** Input records follows **
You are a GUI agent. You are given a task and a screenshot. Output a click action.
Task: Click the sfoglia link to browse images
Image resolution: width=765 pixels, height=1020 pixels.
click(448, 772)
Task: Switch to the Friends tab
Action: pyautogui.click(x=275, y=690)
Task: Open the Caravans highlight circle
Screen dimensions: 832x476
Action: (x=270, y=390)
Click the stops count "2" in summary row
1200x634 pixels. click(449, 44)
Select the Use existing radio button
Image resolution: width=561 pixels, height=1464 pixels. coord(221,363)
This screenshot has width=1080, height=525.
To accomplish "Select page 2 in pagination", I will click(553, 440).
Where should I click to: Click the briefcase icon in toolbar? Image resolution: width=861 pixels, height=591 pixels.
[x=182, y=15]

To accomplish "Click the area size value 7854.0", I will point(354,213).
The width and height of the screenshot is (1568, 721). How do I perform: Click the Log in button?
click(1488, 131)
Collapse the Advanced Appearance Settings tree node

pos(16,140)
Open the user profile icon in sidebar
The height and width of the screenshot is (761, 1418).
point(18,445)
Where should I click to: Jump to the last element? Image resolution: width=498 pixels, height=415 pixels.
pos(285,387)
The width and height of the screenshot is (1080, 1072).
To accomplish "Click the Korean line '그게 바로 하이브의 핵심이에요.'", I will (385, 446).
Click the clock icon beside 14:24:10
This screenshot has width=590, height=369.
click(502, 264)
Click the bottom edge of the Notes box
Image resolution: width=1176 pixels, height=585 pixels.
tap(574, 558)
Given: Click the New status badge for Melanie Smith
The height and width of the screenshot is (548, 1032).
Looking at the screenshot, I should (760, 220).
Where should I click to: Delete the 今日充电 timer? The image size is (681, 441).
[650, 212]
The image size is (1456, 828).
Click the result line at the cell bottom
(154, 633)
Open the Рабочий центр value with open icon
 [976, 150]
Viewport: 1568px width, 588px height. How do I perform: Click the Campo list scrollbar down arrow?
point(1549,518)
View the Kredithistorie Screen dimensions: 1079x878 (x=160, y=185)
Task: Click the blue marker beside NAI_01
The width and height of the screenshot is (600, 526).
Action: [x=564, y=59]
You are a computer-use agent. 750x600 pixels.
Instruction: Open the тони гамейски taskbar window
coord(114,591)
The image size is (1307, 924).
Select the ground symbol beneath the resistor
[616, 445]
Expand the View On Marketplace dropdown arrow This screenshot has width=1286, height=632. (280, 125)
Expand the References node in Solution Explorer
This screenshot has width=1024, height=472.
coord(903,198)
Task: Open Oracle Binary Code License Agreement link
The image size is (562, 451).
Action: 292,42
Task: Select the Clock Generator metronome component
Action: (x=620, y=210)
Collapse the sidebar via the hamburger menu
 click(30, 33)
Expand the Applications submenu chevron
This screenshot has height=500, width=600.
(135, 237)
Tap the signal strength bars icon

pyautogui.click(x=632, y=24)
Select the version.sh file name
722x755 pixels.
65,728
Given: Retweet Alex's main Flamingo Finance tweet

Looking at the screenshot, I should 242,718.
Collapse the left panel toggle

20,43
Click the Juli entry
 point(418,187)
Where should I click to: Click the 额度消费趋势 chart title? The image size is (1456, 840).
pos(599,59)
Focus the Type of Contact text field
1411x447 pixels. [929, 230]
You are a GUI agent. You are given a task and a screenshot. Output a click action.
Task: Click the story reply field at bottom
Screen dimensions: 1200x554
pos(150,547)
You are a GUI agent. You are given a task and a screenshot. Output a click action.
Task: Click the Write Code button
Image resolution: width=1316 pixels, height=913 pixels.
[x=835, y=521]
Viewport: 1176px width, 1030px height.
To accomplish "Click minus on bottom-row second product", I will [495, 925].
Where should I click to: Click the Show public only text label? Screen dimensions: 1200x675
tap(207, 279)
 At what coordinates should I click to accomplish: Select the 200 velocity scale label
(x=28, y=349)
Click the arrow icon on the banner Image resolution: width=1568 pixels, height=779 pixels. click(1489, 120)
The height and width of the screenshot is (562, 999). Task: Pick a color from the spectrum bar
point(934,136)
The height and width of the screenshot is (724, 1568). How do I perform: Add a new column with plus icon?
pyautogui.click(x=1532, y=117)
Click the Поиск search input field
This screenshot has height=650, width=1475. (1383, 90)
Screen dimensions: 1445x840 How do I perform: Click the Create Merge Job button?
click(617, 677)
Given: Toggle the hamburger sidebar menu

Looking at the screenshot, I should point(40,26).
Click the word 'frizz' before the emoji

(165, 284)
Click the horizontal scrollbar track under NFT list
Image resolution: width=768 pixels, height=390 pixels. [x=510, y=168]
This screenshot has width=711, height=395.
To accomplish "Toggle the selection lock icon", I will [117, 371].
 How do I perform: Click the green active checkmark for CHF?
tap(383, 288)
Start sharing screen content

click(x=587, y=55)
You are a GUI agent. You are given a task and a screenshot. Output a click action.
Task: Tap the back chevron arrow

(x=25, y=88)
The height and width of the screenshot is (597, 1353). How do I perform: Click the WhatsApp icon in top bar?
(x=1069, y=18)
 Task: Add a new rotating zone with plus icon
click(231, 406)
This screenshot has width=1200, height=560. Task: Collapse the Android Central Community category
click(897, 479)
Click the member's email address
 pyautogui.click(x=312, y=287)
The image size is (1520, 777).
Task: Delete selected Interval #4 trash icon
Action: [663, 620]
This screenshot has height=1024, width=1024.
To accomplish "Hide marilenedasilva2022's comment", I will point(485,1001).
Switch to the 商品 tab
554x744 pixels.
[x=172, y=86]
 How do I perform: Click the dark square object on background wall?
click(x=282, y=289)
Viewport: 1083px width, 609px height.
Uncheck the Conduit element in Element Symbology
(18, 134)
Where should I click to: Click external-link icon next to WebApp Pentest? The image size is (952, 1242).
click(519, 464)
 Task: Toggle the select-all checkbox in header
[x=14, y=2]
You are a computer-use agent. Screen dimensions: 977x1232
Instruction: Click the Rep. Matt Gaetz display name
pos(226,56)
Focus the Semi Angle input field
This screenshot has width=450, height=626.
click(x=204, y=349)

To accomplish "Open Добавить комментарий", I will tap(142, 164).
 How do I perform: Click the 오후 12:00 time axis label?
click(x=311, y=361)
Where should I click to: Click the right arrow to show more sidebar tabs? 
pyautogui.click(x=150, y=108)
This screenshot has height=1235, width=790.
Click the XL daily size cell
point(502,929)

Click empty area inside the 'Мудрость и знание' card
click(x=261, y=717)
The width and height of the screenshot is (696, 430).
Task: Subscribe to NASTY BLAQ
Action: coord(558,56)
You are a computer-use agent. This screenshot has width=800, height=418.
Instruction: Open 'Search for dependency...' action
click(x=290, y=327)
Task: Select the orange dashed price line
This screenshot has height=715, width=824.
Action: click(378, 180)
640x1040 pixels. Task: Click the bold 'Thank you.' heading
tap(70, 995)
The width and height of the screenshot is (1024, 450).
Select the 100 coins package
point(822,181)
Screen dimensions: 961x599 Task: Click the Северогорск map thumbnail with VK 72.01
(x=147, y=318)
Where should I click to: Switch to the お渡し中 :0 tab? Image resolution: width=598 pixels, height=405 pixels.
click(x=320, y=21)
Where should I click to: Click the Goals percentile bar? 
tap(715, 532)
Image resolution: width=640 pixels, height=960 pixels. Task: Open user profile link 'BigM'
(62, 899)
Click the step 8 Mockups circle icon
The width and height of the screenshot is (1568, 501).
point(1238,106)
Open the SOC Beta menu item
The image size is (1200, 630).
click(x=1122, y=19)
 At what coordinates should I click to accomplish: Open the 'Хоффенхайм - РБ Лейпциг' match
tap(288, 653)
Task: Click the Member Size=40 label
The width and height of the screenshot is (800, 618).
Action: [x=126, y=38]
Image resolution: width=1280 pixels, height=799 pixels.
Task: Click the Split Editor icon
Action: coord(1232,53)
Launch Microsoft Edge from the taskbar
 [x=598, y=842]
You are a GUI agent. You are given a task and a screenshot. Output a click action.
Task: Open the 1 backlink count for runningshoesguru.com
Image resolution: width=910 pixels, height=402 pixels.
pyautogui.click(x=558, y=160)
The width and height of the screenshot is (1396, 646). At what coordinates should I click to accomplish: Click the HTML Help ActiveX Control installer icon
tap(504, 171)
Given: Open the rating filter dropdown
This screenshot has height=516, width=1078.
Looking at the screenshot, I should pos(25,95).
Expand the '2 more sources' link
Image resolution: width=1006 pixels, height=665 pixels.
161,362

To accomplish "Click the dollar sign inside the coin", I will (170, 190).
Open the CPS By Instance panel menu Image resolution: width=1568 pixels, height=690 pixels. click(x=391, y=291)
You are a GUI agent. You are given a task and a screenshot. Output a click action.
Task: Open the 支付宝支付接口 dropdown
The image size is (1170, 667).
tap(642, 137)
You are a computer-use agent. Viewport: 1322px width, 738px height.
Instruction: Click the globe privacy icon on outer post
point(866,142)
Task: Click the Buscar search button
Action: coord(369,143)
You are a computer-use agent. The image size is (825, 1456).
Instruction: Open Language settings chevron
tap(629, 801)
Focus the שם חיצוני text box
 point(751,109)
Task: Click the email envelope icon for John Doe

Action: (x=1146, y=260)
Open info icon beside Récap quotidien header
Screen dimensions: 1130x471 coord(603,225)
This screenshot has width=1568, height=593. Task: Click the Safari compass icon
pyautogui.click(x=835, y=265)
** End of Input records **
Your goal :: Where does the string "circle" appear in the records above? Return every line that holds it.

Task answer ::
Task: Open the Caravans highlight circle
Click the step 8 Mockups circle icon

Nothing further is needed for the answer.